10.Analysis of treatment modalities and prognosis of patients with gallbladder cancer in China from 2010 to 2017
Tai REN ; Yongsheng LI ; Yajun GENG ; Maolan LI ; Xiangsong WU ; Wenguang WU ; Xu′an WANG ; Yijun SHU ; Runfa BAO ; Ping DONG ; Wei GONG ; Jun GU ; Xuefeng WANG ; Jianhua LU ; Jiasheng MU ; Weihua PAN ; Xi ZHANG ; Xueli ZHANG ; Zhewei FEI ; Zaiyang ZHANG ; Yi WANG ; Hong CAO ; Bei SUN ; Yunfu CUI ; Chunfu ZHU ; Bing LI ; Linhui ZHENG ; Yeben QIAN ; Jun LIU ; Xueyi DANG ; Chang LIU ; Shuyou PENG ; Zhiwei QUAN ; Yingbin LIU
Chinese Journal of Surgery 2020;58(9):697-706
Objective:To evaluate the clinical characteristics and prognosis of gallbladder cancer (GBC) patients in China.Methods:This retrospective multicenter cohort study enrolled 3 528 consecutive GBC patients diagnosed between January 2010 to December 2017 in 15 hospitals from 10 provinces. There were 1 345 (38.12%) males and 2 183 (61.88%) females.The age of diagnosis was (63.7±10.8) years old (range: 26 to 99 years old) .There were 213 patients (6.04%) in stage 0 to Ⅰ, whereas 1 059 (30.02%) in stage Ⅱ to Ⅲ, 1 874 (53.12%) in stage Ⅳ, and 382 (10.83%) unavailable.

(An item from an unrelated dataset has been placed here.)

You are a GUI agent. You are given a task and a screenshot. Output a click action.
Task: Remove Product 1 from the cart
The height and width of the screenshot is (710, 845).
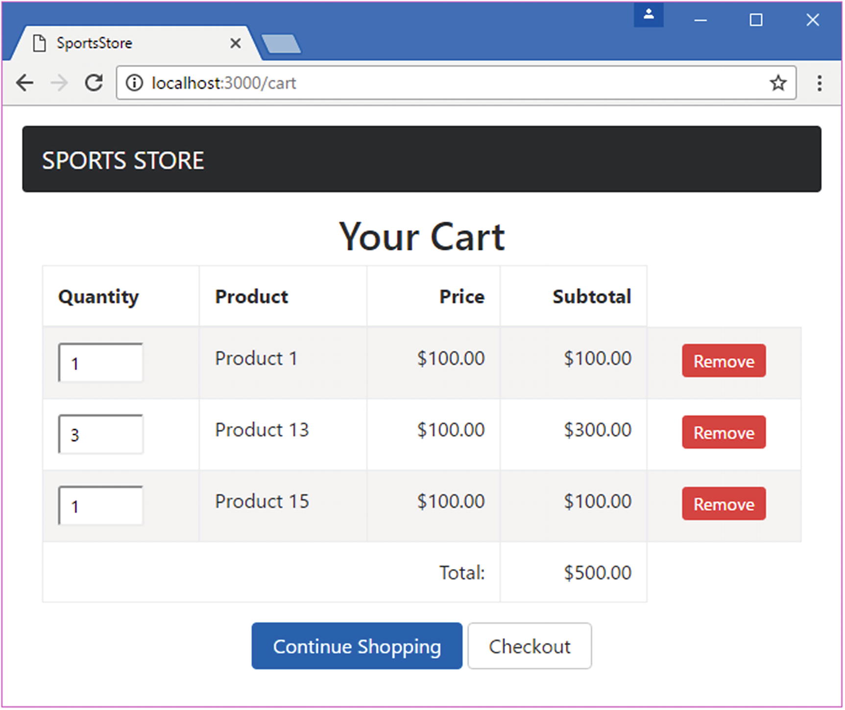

Surgery was performed on 2 255 patients (63.92%) . Three hundred and thirty-six patients received chemotherapy or radiotherapy (9.52%; of which 172 were palliative); 1 101 (31.21%) received only supportive treatment.The patient source, treatment and surgery, pathology, concomitant gallstone, and prognosis were analyzed.Results:Among the 3 528 GBC patients, 959 (27.18%) were from East China, 603 (17.09%) from East-North China, 1 533 (43.45%) from Central China, and 433(12.27%) from West China. Among the 1 578 resectable tumor, 665 (42.14%) underwent radical surgery, 913 (57.86%) underwent surgery that failed to follow the guidelines.Eight hundred and ninety-one (56.46%) patients were diagnosed before surgery, 254 (16.10%) during surgery, and 381 (24.14%) after surgery (time point of diagnosis couldn′t be determined in 52 patients) .Among the 1 578 patients with resectable tumor, 759 (48.10%) had concomitant gallstone.Among the 665 patients underwent radical surgery, 69 (10.4%) showed positive resection margin, 510 (76.7%) showed negative resection margin, and 86 (12.9%) unreported margin status.The 5-year overall survival rate (5yOS) for the 3 528-patient cohort was 23.0%.The 5yOS for patients with resectable tumor was 39.6%, for patients with stage ⅣB tumor without surgery was 5.4%, and for patients with stage ⅣB tumor underwent palliative surgery was 4.7%.Conclusions:More than half GBC patients in China are diagnosed in stage Ⅳ.Curative intent surgery is valuable in improving prognosis of resectable GBC.The treatment of GBC needs further standardization.Effective comprehensive treatment for GBC is in urgent need.